• **Work request**: Lines below starting with the line with "You are a computer-use agent. The" and going on through the line with "Task: Click the DevTools inspect element icon" must be output exactly; the rest of the records must be left out.

--- START ---

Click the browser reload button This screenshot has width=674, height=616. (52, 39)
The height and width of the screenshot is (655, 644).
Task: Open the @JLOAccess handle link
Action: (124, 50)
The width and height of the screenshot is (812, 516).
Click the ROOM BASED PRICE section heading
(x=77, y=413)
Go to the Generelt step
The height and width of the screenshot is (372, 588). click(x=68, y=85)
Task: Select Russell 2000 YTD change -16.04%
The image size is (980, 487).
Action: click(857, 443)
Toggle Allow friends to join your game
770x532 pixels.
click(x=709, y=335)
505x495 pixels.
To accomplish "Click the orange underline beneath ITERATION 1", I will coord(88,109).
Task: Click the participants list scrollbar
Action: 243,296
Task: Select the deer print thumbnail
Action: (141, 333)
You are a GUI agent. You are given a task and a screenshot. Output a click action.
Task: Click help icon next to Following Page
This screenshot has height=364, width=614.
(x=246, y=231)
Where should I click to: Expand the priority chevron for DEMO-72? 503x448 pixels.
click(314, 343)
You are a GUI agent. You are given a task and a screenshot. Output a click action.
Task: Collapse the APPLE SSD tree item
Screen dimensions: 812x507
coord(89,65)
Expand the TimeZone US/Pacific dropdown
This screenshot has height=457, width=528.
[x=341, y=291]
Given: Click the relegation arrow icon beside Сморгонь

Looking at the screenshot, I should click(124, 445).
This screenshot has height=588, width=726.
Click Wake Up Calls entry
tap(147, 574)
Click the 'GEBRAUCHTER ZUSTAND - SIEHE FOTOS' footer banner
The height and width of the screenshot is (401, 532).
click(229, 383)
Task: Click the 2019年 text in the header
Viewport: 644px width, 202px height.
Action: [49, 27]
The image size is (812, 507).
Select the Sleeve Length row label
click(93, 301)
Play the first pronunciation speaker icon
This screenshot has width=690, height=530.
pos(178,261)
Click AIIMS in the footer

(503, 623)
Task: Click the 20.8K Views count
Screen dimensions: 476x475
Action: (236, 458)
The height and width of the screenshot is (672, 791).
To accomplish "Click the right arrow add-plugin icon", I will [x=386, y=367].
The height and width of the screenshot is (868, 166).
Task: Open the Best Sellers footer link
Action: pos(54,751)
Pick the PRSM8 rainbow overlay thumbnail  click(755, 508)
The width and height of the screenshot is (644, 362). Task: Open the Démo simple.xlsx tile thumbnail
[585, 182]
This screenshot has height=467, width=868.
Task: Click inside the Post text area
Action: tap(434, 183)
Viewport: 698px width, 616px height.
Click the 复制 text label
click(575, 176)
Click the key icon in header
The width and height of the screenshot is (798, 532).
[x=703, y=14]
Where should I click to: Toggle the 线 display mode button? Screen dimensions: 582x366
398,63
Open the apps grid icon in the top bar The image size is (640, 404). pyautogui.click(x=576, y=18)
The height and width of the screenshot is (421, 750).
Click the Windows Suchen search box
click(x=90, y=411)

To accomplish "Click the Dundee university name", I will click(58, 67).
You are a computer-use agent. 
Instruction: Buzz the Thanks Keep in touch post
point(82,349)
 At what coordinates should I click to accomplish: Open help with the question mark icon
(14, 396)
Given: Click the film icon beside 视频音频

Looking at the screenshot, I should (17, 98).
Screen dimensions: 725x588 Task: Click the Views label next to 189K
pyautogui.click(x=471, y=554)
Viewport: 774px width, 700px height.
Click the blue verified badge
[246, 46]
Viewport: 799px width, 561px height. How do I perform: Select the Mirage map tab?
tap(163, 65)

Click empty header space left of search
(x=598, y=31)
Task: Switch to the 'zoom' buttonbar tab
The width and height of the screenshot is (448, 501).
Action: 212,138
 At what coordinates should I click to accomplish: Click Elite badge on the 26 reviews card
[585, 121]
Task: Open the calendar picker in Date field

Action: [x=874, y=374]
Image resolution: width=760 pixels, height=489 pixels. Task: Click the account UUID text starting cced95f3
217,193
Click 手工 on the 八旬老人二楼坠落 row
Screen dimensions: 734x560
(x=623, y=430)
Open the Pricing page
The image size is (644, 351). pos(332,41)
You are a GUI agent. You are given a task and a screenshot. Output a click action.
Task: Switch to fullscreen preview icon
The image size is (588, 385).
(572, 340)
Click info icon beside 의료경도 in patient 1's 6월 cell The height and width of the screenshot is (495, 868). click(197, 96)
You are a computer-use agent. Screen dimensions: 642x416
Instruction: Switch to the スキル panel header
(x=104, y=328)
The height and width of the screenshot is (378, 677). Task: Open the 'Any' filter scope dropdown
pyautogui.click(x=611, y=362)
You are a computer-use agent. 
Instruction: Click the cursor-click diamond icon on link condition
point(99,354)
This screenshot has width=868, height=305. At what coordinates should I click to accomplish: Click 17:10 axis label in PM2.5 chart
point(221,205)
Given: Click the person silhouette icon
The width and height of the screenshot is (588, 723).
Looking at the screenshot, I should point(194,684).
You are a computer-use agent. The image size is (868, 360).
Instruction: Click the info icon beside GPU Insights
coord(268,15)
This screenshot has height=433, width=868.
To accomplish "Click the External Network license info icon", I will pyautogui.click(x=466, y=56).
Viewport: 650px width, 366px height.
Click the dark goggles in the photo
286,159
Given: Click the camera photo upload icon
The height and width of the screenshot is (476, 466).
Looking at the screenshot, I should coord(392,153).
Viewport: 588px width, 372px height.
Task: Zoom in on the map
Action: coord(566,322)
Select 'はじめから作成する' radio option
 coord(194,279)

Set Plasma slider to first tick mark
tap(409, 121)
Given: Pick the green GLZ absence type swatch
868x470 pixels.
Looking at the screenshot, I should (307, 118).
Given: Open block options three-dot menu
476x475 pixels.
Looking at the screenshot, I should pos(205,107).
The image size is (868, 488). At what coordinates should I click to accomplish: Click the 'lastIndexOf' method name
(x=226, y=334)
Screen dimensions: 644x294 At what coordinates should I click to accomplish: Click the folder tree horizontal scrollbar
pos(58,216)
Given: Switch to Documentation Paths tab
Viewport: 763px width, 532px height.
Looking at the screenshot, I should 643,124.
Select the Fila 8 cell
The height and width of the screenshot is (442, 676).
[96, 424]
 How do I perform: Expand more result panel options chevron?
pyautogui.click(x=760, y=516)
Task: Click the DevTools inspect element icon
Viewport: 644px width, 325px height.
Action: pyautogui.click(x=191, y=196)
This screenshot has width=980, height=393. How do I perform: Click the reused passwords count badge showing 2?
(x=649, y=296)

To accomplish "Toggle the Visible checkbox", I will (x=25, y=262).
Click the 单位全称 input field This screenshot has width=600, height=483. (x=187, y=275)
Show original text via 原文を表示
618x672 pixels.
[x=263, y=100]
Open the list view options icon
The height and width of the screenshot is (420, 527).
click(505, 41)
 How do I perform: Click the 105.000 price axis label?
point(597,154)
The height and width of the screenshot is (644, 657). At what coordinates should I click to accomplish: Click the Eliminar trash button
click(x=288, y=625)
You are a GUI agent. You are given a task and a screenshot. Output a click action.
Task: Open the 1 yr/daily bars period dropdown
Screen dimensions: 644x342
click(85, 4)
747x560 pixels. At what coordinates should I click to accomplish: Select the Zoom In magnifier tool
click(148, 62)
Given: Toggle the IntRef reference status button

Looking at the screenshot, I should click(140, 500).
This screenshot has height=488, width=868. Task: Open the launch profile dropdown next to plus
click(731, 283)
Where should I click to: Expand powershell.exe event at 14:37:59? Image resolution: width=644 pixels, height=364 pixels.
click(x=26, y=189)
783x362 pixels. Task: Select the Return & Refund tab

--- END ---

• **Answer box**:
You are a computer-use agent. The image size is (868, 360).
Instruction: Click the info icon beside GPU Insights
coord(268,15)
This screenshot has height=433, width=868.
To accomplish "Click the External Network license info icon", I will pyautogui.click(x=466, y=56).
Viewport: 650px width, 366px height.
Click the dark goggles in the photo
286,159
Given: Click the camera photo upload icon
The height and width of the screenshot is (476, 466).
Looking at the screenshot, I should coord(392,153).
Viewport: 588px width, 372px height.
Task: Zoom in on the map
Action: coord(566,322)
Select 'はじめから作成する' radio option
 coord(194,279)

Set Plasma slider to first tick mark
tap(409, 121)
Given: Pick the green GLZ absence type swatch
868x470 pixels.
Looking at the screenshot, I should (307, 118).
Given: Open block options three-dot menu
476x475 pixels.
Looking at the screenshot, I should pos(205,107).
The image size is (868, 488). At what coordinates should I click to accomplish: Click the 'lastIndexOf' method name
(x=226, y=334)
Screen dimensions: 644x294 At what coordinates should I click to accomplish: Click the folder tree horizontal scrollbar
pos(58,216)
Given: Switch to Documentation Paths tab
Viewport: 763px width, 532px height.
Looking at the screenshot, I should 643,124.
Select the Fila 8 cell
The height and width of the screenshot is (442, 676).
[96, 424]
 How do I perform: Expand more result panel options chevron?
pyautogui.click(x=760, y=516)
Task: Click the DevTools inspect element icon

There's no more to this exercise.